Chinas überraschender Helium-Exportstopp verschärft eine ohnehin angespannte Lage nach den Ausfällen in Katar. Für Chipfabriken, MRT-Geräte und die Glasfaserproduktion ist das Edelgas kaum zu ersetzen und genau das eröffnet ausgewählten westlichen Anbietern eine seltene Preissetzer-Chance.
Peking hat am 10. Juli den Helium-Export zeitlich befristet gestoppt – ohne Vorwarnung und mit sofortiger Wirkung. Was zunächst wie eine Randnotiz klingt, könnte sich rasch zu einem Engpass mit Folgen für die globale Hightech-Industrie entwickeln.
Der Zeitpunkt ist brisant: Nach den Angriffen auf Anlagen im katarischen Ras Laffan fehlen bereits geschätzt 25 bis 30 Prozent des weltweiten Angebots. Katar ist nach den USA einer der wichtigsten Heliumlieferanten der Welt. Chinas Importpreise sollen inzwischen rund 180 Prozent über dem Vorjahresniveau liegen. Der Exportstopp ist damit vor allem Selbstschutz: Das Land importiert selbst etwa 85 Prozent seines Heliumbedarfs, kontrolliert jedoch wichtige Weiterverteilungs- und Re-Exportströme in Asien.
Helium ist kein Rohstoff, den man einfach ersetzen oder künstlich herstellen kann. Es wird als Schutzgas und Kühlmittel in der Chipfertigung benötigt, hält die supraleitenden Magnete von MRT-Scannern auf Temperatur und spielt auch bei der Glasfaserproduktion eine zentrale Rolle. Besonders heikel: Halbleiterfabriken verfügen typischerweise nur über Lagerpuffer für 30 bis 60 Tage. Sollte die Störung mehrere Wochen anhalten, könnten reale Drosselungen bei der Produktion folgen.

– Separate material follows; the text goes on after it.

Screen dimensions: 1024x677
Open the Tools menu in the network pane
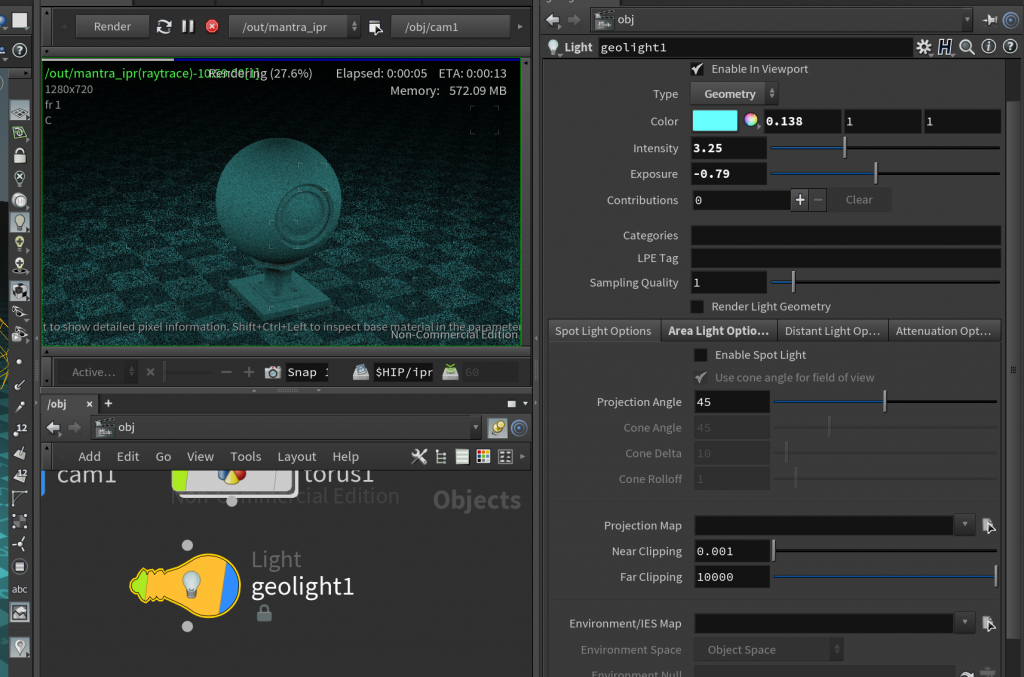[x=246, y=456]
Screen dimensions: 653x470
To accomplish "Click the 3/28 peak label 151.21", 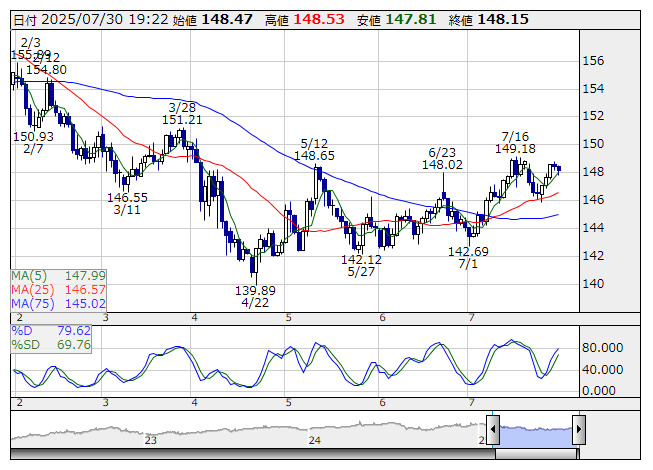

Für Anleger ist die andere Seite der Medaille entscheidend. In einer solchen Knappheit gewinnen jene westlichen Industriegase-Konzerne an Gewicht, die über eigene Förderquellen, Verflüssigungskapazitäten und langfristige Lieferverträge verfügen. Sie können verfügbare Mengen umleiten, Verträge zu höheren Konditionen erneuern und damit ihre Margen ausbauen. Bereits während der Heliumknappheit 2021/22 kletterten Spotpreise für kurzfristige Lieferungen zeitweise um rund 135 Prozent.